The NFA was co-written by the National Rifle Association, which helped ensure that the law would be narrow in scope and focused on ensuring the criminal element could not easily obtain the means to outgun law enforcement and endanger ordinary citizens while continuing to safeguard the means of self-defense for the law-abiding.
The key provisions of the NFA regulated Machine Guns, Short-Barreled Rifles (SBRs), and Silencers (usually called suppressors in the firearm community). The law defined a Machine Gun as any weapon that fired multiple rounds with a single trigger pull and SBRs as any weapon with a buttstock and a barrel length of less than 16 inches. Heavy restrictions were placed on Machine Guns, which has led to only a single instance of their use in a murder since the enaction of the NFA. SBRs and Silencers were far easier to obtain than Machine Guns and simply required the purchase of a tax stamp for the price of $200.

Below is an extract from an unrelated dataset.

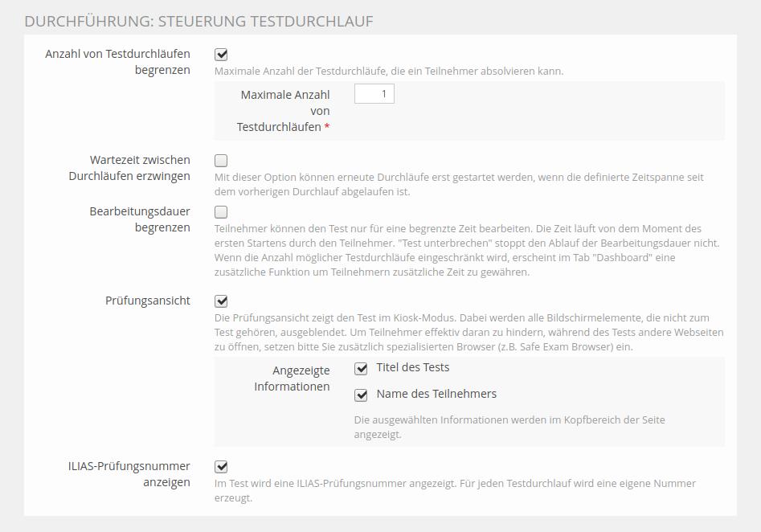Click the 'Maximale Anzahl von Testdurchläufen' field label
The width and height of the screenshot is (761, 532).
pyautogui.click(x=284, y=111)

While the NFA has been updated several times over the years, and some additional laws (like the Assault Weapons Ban) have come and gone, the basic provisions on Machine Guns, SBRs, and Silencers remain. However, new technology and weapon accessories have thrown a wrench in the clear interpretation of the law and led to a furious debate across America.
The Pistol Brace
The first pistol stabilizing brace was invented in 2012 by Army veteran Alex Bosco. Several different designs of pistol brace soon proliferated throughout the firearm community, with some designed to attach to the arm and others designed to stabilize by resting on the shooter’s cheek (but not the shoulder). The Bureau of Alcohol, Tobacco, Firearms and Explosives (ATF) initially approved the use of pistol braces on AR-15 style pistols without being classified as SBRs, since the braces were not designed to be fired from the shoulder.
In 2015, the ATF rescinded its approval of the pistol stabilizing brace for AR-15 style pistols as it had become clear that many firearm owners were putting braces on AR-15s but then functionally using them as butt stocks, essentially circumventing the NFA rules requiring registration of SBRs.

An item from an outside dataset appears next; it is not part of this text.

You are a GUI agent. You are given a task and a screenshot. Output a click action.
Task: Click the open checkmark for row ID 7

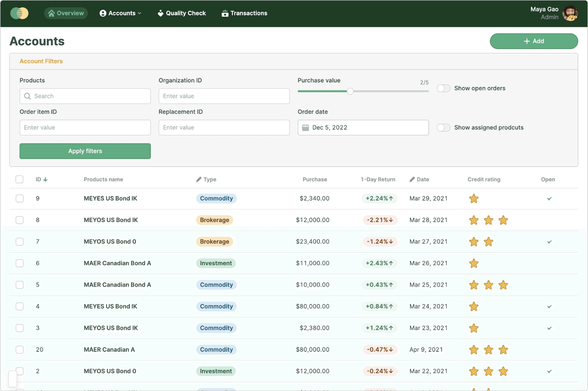pos(549,242)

In 2017, the ATF changed course again, once more allowing the use of pistol stabilizing braces. That status quo held for five years until the use of “AR pistols” in several mass shootings in 2022. In response to these events, President Biden directed the ATF to reconsider its classification of pistol braces. This led to its decision in recent days that pistol braces would once more be considered butt stocks and that, moving forward, all weapons previously classified as “pistol builds” would now have to be registered as SBRs.
Bump Stocks, Trigger Cranks, Etc.
Unlike pistol stabilizing braces, firearm attachments such as bump stocks and trigger cranks that mimic or simulate automatic fire have been around for quite some time and have only recently faced attempts of regulation by the ATF. This is because the NFA is very specific in the language used to define a Machine Gun.

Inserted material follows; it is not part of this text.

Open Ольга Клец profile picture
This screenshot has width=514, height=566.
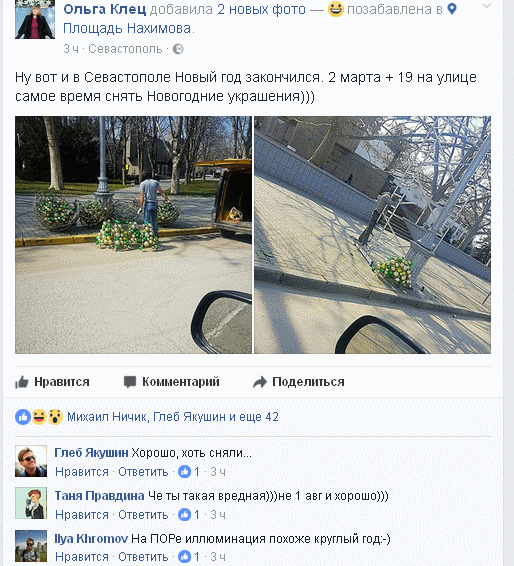point(35,19)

A weapon is not considered automatic and subject to regulation under the NFA if it does not have an internal mechanism that allows for multiple shots with one trigger pull. Even though external devices such as bump stocks and trigger cranks allow for a far more rapid rate of fire than can typically be accomplished by manually pulling the trigger, there is still, nevertheless, one shot for every time a trigger is pulled. Additionally, such devices have traditionally been considered “knick-knacks” with little practical application since they heavily affect the accurate use and control of the weapons they’re attached to.
But such devices gained infamy after their use in the 2017 Las Vegas Shooting, which left 60 dead and wounded at least 413. The investigations into the shooting have concluded that a little over 1,000 shots were fired from fifteen different weapons over the course of only ten minutes of shooting. This shooting demonstrated the deadliness with which external devices could be used to approximate automatic fire. Soon thereafter, President Donald Trump responded to bipartisan calls to ban bump stocks by directing the ATF to classify weapons fitted with bump stocks as Machine Guns.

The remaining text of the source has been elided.